■ Reading text ■
• • • •
That's why the tories don't want AV, because labour will choose lib as their second vote, and lib will choose labour. Conservatives will have a strong opposition - lets see them block electoral reform, blame it on lib/lab, call for an election and hope they win a majority to keep the status quo for another 100 years.
As for unelected PMs, it's not a presidential system, Winston Churchill wasn't elected PM in WW2 but nobody moans about that.
Hmm, only if someone declares war on us. Then it could be an advantage having a complete bastard in charge. Although there's always the risk he'd change sides half way through.
I think Brown was a better Chancellor than he was a PM. His premiership was dogged by bad decisions even so far back as to hold that reception for Maggie Thatcher. I mean, WTF was THAT all about?
Bit of a tragic figure - he desperately wanted the job, but once he got it he was let down by his own flaws. There was lack of charisma, but that was less important than his indecisiveness and inability to grip issues outside his own knowledge base. Hopefully once he's out he won't do a Heath and become an embittered figure, but Callaghan or Major and retire gracefully.
• • • •
■ Given records ■
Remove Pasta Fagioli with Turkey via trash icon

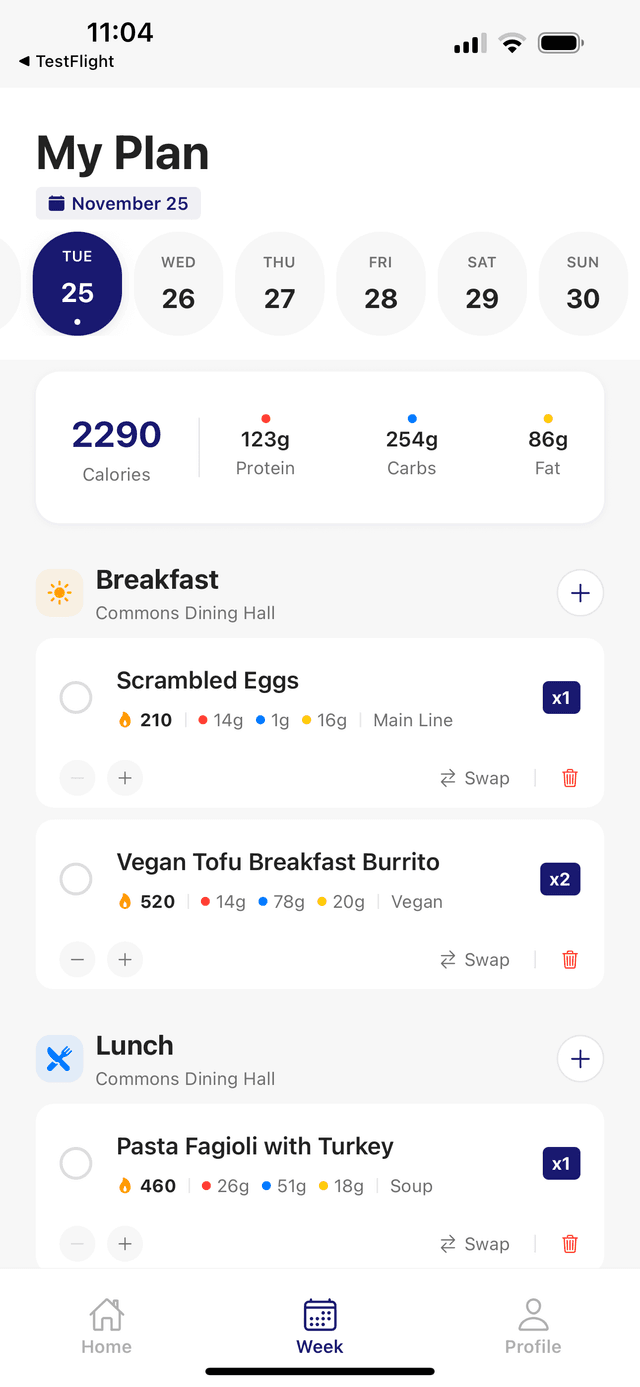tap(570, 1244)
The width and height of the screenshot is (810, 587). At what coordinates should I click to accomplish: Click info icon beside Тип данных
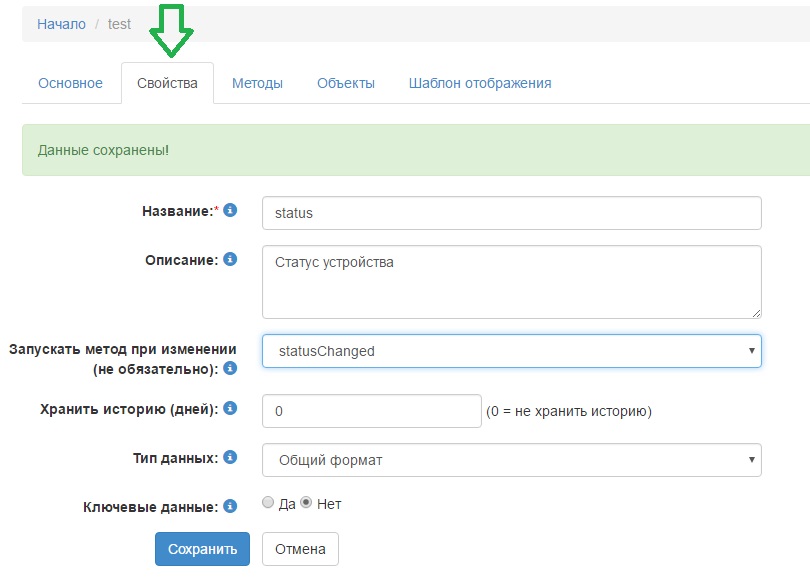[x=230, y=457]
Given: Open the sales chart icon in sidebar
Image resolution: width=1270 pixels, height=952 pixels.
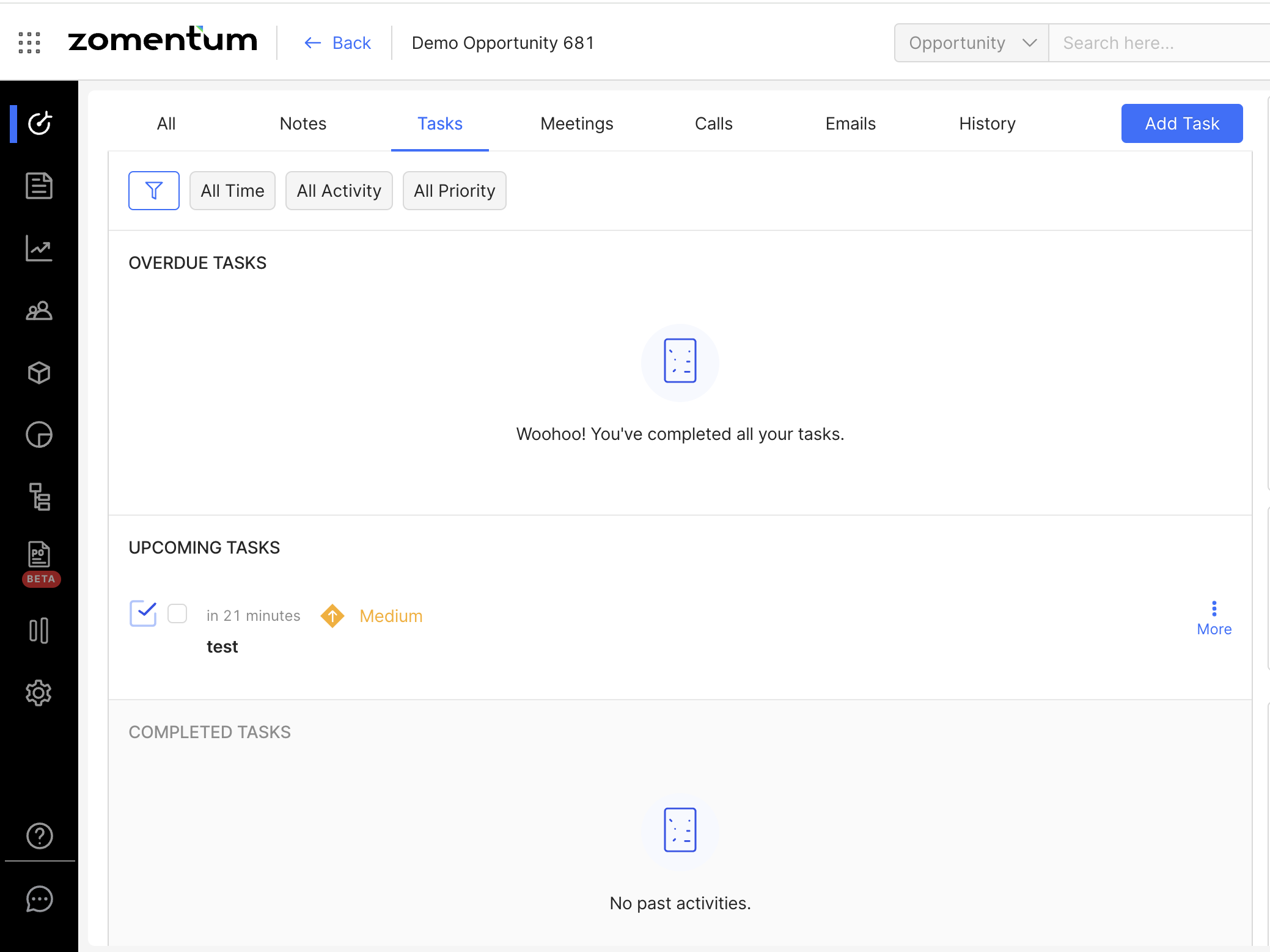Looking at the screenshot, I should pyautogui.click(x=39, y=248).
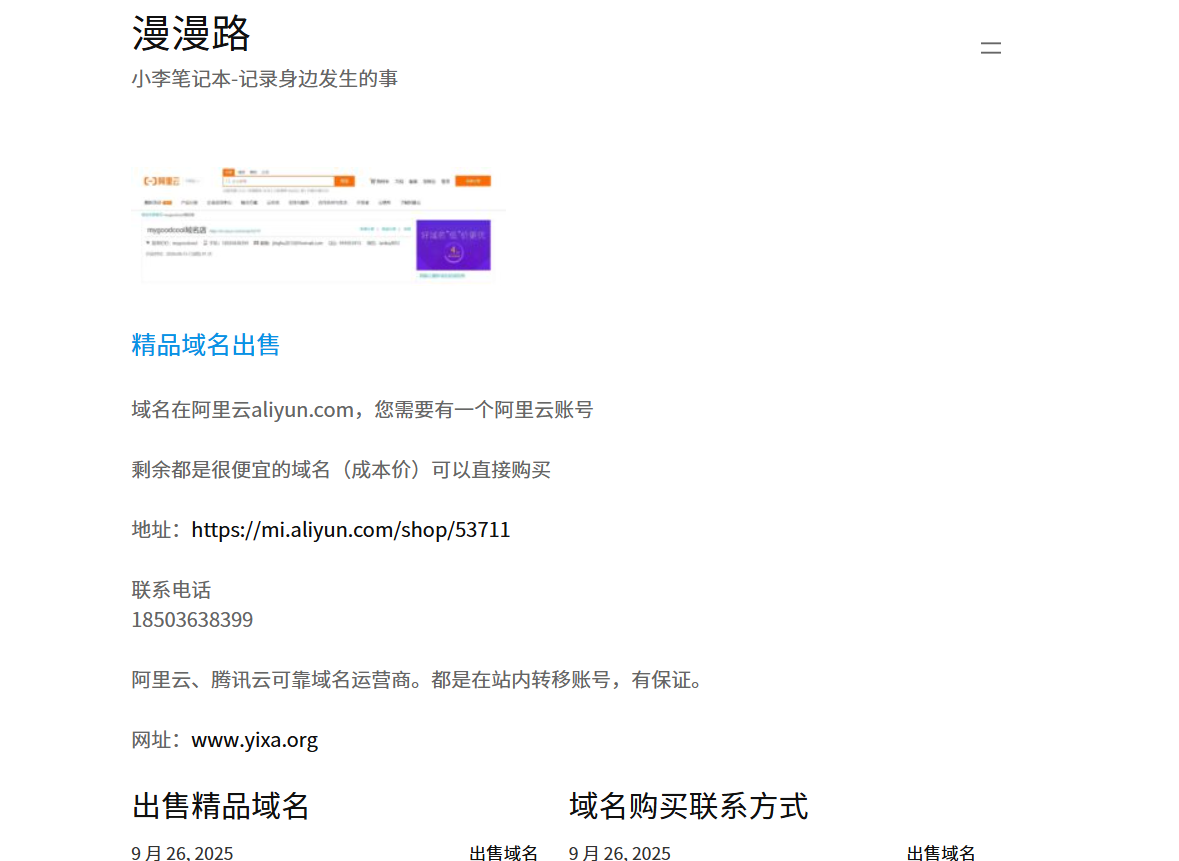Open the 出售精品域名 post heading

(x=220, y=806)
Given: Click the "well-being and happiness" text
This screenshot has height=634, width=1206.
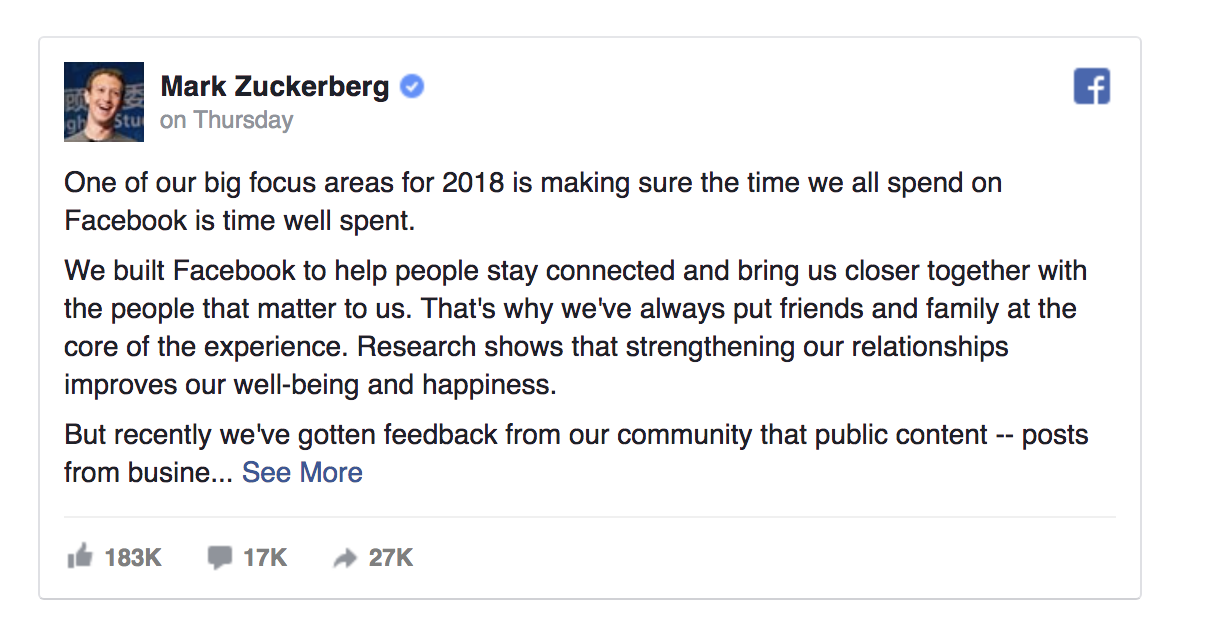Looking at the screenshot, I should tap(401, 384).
• • • •
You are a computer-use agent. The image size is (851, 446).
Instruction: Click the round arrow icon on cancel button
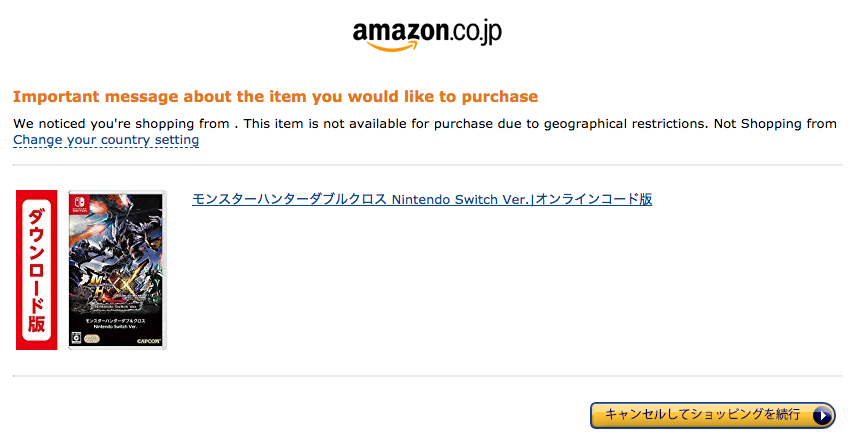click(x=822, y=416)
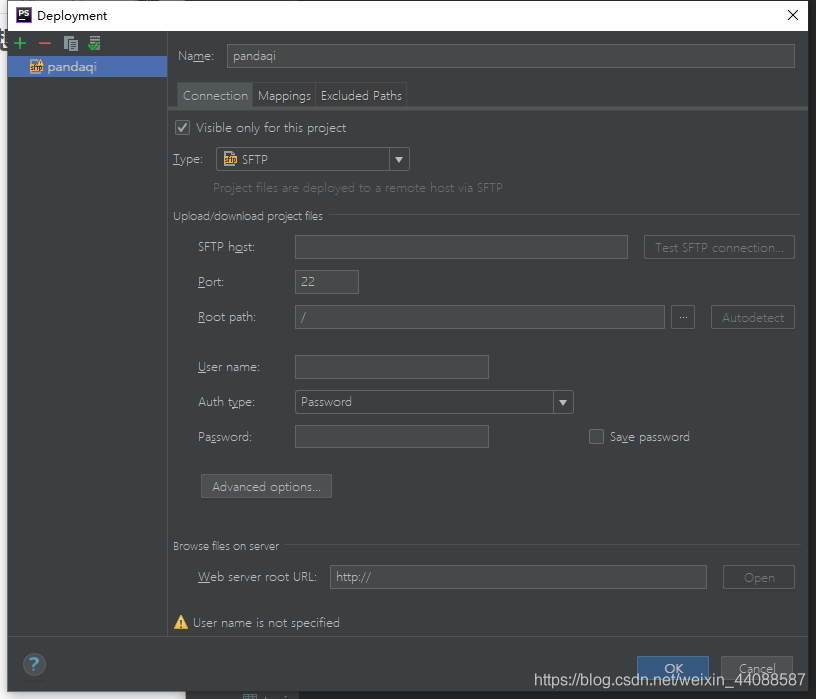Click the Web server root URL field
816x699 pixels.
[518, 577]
• • • •
■ Goals ■
[1] Reproduce the comments on British party politics word for word, from start to finish.
[2] In the records, rewrite the lines starting at "Given: Click the" and ending at "Looking at the screenshot, I should tap(401, 384).", with "happiness" changed to "contentment" and nothing else altered. Return only those lines, without the pictures.
The comments on British party politics and the records were taken from unrelated sources.

■ Answer list ■
[1]
That's why the tories don't want AV, because labour will choose lib as their second vote, and lib will choose labour. Conservatives will have a strong opposition - lets see them block electoral reform, blame it on lib/lab, call for an election and hope they win a majority to keep the status quo for another 100 years.
As for unelected PMs, it's not a presidential system, Winston Churchill wasn't elected PM in WW2 but nobody moans about that.
Hmm, only if someone declares war on us. Then it could be an advantage having a complete bastard in charge. Although there's always the risk he'd change sides half way through.
I think Brown was a better Chancellor than he was a PM. His premiership was dogged by bad decisions even so far back as to hold that reception for Maggie Thatcher. I mean, WTF was THAT all about?
Bit of a tragic figure - he desperately wanted the job, but once he got it he was let down by his own flaws. There was lack of charisma, but that was less important than his indecisiveness and inability to grip issues outside his own knowledge base. Hopefully once he's out he won't do a Heath and become an embittered figure, but Callaghan or Major and retire gracefully.

[2]
Given: Click the "well-being and contentment" text
This screenshot has height=634, width=1206.
Looking at the screenshot, I should tap(401, 384).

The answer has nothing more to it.